- _EXTRACTED ENTRIES_:
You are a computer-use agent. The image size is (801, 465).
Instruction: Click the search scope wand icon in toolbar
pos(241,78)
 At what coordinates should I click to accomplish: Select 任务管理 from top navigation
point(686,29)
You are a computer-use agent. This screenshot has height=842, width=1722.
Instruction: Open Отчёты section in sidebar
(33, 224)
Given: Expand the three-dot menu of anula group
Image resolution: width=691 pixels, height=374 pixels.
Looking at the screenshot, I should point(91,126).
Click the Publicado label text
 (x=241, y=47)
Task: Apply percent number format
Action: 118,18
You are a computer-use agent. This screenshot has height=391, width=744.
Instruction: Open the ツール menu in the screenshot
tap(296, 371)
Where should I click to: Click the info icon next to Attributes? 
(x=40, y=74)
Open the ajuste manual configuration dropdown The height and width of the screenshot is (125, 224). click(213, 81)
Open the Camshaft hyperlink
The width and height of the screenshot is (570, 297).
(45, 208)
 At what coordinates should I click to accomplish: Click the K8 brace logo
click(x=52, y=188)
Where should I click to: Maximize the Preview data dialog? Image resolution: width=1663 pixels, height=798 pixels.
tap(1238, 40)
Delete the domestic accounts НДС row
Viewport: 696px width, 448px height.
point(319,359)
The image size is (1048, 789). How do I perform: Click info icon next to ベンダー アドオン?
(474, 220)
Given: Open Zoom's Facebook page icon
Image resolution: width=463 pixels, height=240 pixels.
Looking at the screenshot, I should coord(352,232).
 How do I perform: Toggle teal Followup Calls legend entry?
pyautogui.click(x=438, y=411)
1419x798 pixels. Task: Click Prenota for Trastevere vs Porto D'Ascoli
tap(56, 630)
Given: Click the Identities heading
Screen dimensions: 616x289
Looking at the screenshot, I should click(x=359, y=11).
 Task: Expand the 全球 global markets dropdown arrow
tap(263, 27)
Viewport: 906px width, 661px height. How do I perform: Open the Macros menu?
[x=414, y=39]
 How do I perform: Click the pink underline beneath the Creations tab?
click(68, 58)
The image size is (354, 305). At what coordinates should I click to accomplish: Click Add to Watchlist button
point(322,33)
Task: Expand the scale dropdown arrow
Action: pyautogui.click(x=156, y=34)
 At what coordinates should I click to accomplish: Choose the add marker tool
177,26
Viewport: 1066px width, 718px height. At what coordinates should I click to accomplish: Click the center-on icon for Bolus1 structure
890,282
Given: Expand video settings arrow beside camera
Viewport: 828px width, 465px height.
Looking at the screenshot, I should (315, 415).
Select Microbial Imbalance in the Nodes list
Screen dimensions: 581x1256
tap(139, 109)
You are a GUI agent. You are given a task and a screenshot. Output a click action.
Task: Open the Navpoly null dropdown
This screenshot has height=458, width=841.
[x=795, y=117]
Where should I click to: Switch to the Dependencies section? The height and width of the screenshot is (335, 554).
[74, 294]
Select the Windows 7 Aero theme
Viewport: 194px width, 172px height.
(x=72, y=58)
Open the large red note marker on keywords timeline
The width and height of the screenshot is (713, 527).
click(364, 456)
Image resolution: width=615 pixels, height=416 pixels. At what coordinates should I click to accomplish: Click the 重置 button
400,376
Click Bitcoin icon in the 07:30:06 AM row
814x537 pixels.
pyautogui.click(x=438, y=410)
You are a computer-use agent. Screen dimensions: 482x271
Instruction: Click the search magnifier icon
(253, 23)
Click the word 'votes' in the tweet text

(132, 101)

- _EXERCISE DETAILS_: Set down, word for word, only the lines running from the line with "Select the Windows 7 Aero theme" to the last line of the listing above. Both of those lines belong in your answer.

- _EXERCISE ANSWER_:
Select the Windows 7 Aero theme
Viewport: 194px width, 172px height.
(x=72, y=58)
Open the large red note marker on keywords timeline
The width and height of the screenshot is (713, 527).
click(364, 456)
Image resolution: width=615 pixels, height=416 pixels. At what coordinates should I click to accomplish: Click the 重置 button
400,376
Click Bitcoin icon in the 07:30:06 AM row
814x537 pixels.
pyautogui.click(x=438, y=410)
You are a computer-use agent. Screen dimensions: 482x271
Instruction: Click the search magnifier icon
(253, 23)
Click the word 'votes' in the tweet text

(132, 101)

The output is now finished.